Мальчик вытащил из кармана завернутый в бумагу кусок пленки. Человек с хриплым голосом зажег электрический фонарик и осветил пленку. Боец осторожно развернул ее и посмотрел на свет.
— Беда! — вздохнул он. — Мелкая очень печать, все навыворот! Не разберу. А охота мне Кузьму Петровича посмотреть в сталинградском бою, большая охота.
— Счастье тебе, малый, — сказал человек с хриплым голосом. — Истинное счастье!
— А наши старухи-дуры, — пробормотала старуха, сидевшая у двери, — все на кино ругаются. Мельтешит, говорят, перед глазами и мельтешит!
— Вот те и мельтешит! — сказал боец. — Слыхала, какой случай? За это незнамо кого благодарить надо.
— Уж истинно, благодарить, — согласилась старуха. — За утешение, за то, что отца повидал. Великое дело!
Паровоз засвистел, начал тормозить.
— Кобыленка! — сказал мальчик и встал. — Ну, мне сходить. Вы, дядя Ваня, дайте мне Дымка. Я его завтра к вашим назад отвезу.
— Вот выручил! — радостно сказал боец. — А то душа у меня не на месте. Жаль собаку. Возьми его на руки, держи крепче. И папане обо всем напиши. Привет от меня, от Ивана Гаврюхина. Ну, шельма, прощай!
Боец потрепал собаку по спине, по ушам, потом погладил. Мальчик взял Дымка, спрятал под пальтецо и быстро вышел. Я вышел вслед за ним на открытую площадку. Поезд тронулся. Собака тихо повизгивала у мальчика под полой.
В холодных лужах блестели звезды. Ветер дул из лесов, доносил запах талого льда — должно быть, с лесных озер, где сейчас было черно, жутко, где лед уже растаял у берегов и к полыньям подбегали сторожкой рысцой худые волки, пили жгучую воду, оглядывались, нюхали воздух; из-под осевшего снега пахло мерзлой брусникой, корнями.

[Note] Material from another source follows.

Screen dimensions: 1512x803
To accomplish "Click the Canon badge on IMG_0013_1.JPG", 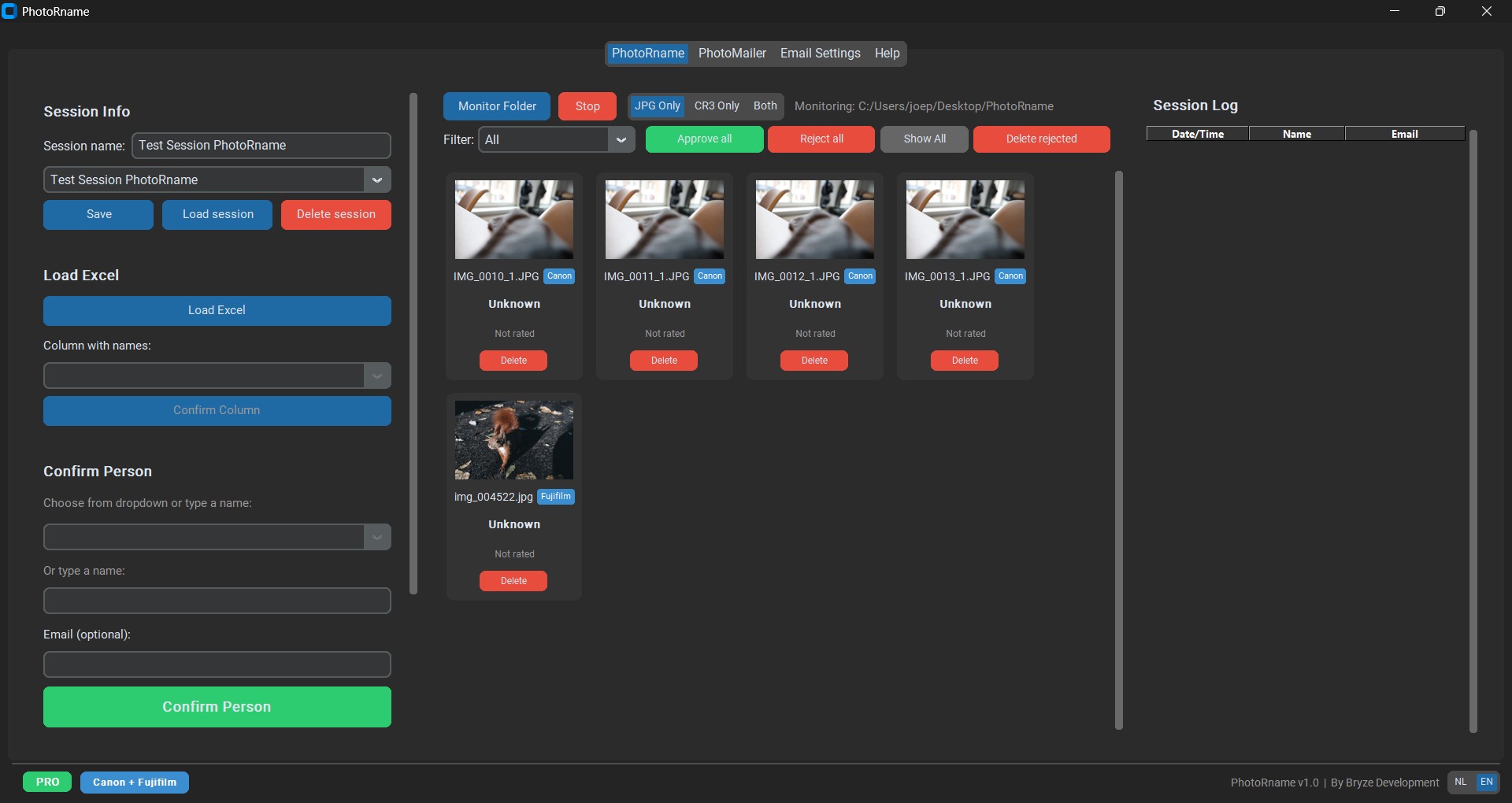I will tap(1010, 276).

Я вошел в вагон и услышал голос бойца:
— За это незнамо кого благодарить надо, — сказал он, затянулся, и огонек папиросы осветил его щетинистое лицо.
Все сильнее шумел ветер в соснах за окнами вагона. Поезд входил в обширный лесной край.
1943
Бакенщик
Весь день мне пришлось идти по заросшим луговым дорогам. Только к вечеру я вышел к реке, к сторожке бакенщика Семена.
Сторожка была на другом берегу. Я покричал Семену, чтобы он подал мне лодку, и пока Семен отвязывал ее, гремел цепью и ходил за веслами, к берегу подошли трое мальчиков. Их волосы, ресницы и трусики выгорели до соломенного цвета. Мальчики сели у воды, над обрывом. Тотчас из-под обрыва начали вылетать стрижи с таким свистом, будто снаряды из маленькой пушки; в обрыве было вырыто много стрижиных гнезд. Мальчики засмеялись.
— Вы откуда? — спросил я их.
— Из Ласковского леса, — ответили они и рассказали, что они пионеры из соседнего города, приехали в лес на работу, вот уже три недели пилят дрова, а на реку иногда приходят купаться. Семен их перевозит на тот берег, на песок.
— Он только ворчливый, — сказал самый маленький мальчик. — Все ему мало, все мало. Вы его знаете?
— Знаю. Давно.
— Он хороший?
— Очень хороший.
— Только вот все ему мало, — печально подтвердил худой мальчик в кепке. — Ничем ему не угодишь. Ругается.
Я хотел расспросить мальчиков, чего же в конце концов Семену мало, но в это время он сам подъехал на лодке, вылез, протянул мне и мальчикам шершавую руку и сказал:
— Хорошие ребята, а понимают мало. Можно сказать, ничего не понимают. Вот и выходит, что нам, старым веникам, их обучать полагается. Верно я говорю? Садитесь в лодку. Поехали.
— Ну, вот видите, — сказал маленький мальчик, залезая в лодку. — Я же вам говорил!